Source data
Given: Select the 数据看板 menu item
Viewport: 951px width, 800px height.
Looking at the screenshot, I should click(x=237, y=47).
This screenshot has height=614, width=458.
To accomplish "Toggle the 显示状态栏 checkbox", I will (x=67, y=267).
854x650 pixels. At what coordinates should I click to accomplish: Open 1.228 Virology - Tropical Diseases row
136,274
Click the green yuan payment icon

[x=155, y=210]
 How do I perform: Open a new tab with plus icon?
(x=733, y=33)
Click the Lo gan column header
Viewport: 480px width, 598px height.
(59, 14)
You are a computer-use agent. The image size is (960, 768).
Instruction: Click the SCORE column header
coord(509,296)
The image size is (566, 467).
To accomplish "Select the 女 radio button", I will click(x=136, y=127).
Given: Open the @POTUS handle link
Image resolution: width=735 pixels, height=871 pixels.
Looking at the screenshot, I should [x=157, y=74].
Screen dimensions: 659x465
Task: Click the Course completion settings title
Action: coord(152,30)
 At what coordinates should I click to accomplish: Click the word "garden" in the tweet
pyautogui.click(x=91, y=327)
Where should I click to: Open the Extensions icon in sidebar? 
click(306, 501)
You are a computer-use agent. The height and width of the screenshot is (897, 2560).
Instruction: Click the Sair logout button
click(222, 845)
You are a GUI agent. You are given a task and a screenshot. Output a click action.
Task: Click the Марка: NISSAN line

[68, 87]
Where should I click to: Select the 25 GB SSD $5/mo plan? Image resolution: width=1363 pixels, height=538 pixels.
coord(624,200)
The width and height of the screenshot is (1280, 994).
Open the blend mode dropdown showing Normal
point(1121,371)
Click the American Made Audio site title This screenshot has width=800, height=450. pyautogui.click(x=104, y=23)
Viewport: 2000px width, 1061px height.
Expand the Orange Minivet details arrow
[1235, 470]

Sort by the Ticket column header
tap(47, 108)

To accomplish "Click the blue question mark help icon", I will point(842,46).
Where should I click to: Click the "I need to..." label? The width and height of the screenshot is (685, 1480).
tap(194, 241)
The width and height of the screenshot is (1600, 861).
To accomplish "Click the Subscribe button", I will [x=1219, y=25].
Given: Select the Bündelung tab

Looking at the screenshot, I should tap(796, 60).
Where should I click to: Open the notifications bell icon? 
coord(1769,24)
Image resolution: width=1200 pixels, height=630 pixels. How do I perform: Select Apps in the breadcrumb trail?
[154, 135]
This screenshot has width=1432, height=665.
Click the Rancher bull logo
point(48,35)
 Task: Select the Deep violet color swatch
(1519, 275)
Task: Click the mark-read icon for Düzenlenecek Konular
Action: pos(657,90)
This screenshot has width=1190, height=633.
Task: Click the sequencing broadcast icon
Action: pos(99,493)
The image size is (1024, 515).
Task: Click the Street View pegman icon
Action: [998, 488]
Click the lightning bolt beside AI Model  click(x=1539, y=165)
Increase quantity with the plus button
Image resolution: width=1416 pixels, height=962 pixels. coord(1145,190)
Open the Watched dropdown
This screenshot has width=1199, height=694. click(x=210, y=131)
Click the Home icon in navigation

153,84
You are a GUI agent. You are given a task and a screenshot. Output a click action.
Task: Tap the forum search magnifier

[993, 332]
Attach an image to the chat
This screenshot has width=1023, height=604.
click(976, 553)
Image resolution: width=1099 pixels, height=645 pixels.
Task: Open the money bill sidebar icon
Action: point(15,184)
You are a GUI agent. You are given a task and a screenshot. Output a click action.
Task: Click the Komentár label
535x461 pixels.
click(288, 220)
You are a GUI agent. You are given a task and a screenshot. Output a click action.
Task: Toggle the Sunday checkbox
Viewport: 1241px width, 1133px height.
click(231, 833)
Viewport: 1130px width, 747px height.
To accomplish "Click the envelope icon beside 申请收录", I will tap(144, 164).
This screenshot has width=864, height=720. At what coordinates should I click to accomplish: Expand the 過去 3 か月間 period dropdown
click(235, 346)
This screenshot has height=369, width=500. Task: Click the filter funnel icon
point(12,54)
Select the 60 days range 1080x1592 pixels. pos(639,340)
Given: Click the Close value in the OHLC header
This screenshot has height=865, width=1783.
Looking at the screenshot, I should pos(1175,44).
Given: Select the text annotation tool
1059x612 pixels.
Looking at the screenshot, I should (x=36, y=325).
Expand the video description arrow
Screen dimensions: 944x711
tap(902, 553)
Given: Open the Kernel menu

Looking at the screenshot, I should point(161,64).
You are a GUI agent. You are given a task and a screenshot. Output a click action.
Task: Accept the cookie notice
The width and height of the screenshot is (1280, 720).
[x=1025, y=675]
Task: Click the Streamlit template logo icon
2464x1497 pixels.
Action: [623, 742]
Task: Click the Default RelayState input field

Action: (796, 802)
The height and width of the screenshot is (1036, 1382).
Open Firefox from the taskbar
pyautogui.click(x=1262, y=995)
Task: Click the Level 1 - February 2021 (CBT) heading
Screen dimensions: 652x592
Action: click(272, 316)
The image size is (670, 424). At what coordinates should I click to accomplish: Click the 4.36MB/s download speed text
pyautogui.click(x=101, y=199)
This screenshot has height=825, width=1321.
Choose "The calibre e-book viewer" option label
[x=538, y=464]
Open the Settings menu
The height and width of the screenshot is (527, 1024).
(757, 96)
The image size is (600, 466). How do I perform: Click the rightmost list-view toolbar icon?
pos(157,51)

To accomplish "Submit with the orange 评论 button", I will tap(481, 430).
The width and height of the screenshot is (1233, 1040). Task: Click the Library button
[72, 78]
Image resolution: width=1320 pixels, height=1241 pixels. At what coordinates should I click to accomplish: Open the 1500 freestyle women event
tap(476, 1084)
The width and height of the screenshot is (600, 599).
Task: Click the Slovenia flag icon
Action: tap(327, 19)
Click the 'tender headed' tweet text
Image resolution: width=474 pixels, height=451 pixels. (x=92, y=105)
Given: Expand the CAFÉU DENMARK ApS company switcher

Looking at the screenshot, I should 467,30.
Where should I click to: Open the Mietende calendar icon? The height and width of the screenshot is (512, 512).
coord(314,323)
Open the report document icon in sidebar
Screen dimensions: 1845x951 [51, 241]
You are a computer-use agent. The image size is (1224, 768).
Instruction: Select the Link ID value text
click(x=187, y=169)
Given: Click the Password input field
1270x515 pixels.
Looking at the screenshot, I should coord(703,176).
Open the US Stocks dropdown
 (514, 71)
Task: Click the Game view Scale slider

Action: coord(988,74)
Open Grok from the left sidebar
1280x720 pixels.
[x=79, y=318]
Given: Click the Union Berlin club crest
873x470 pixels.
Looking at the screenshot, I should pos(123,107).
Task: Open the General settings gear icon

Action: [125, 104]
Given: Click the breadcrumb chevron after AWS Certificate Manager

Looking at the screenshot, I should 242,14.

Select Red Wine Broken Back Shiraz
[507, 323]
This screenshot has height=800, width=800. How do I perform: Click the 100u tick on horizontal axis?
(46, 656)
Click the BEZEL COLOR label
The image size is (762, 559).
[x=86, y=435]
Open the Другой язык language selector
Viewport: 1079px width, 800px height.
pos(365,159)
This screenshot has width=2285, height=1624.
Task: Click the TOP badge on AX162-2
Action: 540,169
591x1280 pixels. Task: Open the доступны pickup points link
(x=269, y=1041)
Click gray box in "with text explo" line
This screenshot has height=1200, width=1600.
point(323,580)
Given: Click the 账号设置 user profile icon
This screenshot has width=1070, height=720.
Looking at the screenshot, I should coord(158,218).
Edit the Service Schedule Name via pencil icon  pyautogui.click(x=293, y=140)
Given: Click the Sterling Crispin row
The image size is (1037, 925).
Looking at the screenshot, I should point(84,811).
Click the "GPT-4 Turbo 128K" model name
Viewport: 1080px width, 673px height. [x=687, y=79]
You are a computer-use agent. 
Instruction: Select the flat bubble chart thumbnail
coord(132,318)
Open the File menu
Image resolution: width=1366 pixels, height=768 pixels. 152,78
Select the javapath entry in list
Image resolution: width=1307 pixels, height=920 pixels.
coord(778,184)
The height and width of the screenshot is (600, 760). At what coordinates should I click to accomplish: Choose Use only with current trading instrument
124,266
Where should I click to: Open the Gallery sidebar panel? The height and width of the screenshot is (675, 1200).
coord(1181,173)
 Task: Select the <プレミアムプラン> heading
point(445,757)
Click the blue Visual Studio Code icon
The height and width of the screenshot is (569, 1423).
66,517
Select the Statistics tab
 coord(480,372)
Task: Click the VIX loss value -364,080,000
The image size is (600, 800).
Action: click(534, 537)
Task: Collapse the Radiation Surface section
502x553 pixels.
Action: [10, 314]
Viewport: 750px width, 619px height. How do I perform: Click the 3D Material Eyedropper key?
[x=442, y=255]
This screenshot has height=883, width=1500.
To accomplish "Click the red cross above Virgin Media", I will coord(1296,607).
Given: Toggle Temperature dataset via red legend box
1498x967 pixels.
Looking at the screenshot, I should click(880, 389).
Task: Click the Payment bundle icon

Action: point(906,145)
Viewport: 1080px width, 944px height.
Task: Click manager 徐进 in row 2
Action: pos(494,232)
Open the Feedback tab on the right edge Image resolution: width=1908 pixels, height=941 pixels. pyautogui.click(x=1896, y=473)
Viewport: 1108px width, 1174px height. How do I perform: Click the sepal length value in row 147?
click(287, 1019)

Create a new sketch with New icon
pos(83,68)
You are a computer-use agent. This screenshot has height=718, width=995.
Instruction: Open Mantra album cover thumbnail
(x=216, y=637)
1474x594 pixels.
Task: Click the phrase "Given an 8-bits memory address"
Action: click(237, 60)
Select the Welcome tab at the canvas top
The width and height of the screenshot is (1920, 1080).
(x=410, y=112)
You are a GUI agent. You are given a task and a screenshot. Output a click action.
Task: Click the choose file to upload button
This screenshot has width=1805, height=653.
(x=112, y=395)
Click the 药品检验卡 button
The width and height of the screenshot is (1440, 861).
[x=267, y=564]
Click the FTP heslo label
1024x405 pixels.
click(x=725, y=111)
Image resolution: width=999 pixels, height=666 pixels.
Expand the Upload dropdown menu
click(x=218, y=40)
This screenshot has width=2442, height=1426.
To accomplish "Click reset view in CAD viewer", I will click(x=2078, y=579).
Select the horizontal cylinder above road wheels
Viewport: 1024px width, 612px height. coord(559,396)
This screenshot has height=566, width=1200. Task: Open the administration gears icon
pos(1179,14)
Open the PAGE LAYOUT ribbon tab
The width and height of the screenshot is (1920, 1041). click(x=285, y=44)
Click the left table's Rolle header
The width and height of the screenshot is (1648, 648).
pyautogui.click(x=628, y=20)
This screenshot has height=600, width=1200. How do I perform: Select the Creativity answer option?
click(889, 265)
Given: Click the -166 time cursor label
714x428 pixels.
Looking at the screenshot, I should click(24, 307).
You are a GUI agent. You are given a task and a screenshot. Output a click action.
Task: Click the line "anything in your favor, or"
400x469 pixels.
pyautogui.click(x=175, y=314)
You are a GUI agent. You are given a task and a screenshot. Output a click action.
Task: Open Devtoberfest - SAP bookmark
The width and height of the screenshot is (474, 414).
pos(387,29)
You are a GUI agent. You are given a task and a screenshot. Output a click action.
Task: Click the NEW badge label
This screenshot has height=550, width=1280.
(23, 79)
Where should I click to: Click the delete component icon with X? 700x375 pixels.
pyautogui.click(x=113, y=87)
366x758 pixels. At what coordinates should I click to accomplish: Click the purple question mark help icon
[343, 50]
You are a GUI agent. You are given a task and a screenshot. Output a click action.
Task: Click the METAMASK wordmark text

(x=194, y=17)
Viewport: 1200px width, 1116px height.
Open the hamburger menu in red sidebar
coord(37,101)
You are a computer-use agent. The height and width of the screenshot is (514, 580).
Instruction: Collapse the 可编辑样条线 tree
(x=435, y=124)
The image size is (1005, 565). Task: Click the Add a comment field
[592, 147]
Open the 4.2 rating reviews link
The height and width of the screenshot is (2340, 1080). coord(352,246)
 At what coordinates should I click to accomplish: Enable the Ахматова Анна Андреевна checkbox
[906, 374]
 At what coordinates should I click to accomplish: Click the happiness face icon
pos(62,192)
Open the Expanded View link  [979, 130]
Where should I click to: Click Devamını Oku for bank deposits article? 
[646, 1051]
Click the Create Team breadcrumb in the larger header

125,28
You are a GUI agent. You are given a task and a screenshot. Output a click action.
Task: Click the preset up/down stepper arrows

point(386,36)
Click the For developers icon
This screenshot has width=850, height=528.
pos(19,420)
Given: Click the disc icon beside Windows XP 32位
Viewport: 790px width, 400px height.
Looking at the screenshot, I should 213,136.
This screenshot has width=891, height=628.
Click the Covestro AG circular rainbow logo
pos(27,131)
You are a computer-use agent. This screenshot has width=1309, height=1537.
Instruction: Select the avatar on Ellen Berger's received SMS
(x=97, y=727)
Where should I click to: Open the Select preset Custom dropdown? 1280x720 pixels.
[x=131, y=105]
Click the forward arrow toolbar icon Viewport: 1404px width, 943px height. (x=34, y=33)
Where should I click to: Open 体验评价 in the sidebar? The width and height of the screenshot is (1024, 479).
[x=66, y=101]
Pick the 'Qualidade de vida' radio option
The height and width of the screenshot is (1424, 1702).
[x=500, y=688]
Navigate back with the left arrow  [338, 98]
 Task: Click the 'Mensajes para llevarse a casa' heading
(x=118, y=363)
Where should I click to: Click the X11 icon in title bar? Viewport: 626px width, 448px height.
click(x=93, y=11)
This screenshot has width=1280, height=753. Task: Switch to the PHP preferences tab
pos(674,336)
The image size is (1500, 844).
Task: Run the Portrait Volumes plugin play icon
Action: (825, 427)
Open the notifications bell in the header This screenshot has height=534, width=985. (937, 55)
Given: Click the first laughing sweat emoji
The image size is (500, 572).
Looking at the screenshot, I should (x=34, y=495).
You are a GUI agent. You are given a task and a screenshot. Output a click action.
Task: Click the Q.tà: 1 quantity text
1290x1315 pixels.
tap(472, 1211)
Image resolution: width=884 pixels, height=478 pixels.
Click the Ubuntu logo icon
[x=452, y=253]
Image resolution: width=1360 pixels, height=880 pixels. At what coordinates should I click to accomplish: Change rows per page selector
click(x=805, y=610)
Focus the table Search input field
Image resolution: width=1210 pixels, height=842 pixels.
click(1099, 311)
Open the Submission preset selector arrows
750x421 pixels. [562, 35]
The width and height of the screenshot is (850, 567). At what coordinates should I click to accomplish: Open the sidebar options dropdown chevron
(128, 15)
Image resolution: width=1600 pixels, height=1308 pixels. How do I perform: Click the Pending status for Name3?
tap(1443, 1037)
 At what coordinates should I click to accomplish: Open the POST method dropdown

WORK ORDER: Check every line of the records, and copy the ones that hold the word "will".

EXERCISE OUTPUT:
To accomplish "Toggle the 显示状态栏 checkbox", I will (x=67, y=267).
To accomplish "Select the 女 radio button", I will click(x=136, y=127).
To accomplish "Click the blue question mark help icon", I will point(842,46).
To accomplish "Click the Subscribe button", I will [x=1219, y=25].
To accomplish "Click the envelope icon beside 申请收录", I will tap(144, 164).
To accomplish "Submit with the orange 评论 button", I will tap(481, 430).
To accomplish "Click the red cross above Virgin Media", I will coord(1296,607).
To accomplish "Click reset view in CAD viewer", I will click(x=2078, y=579).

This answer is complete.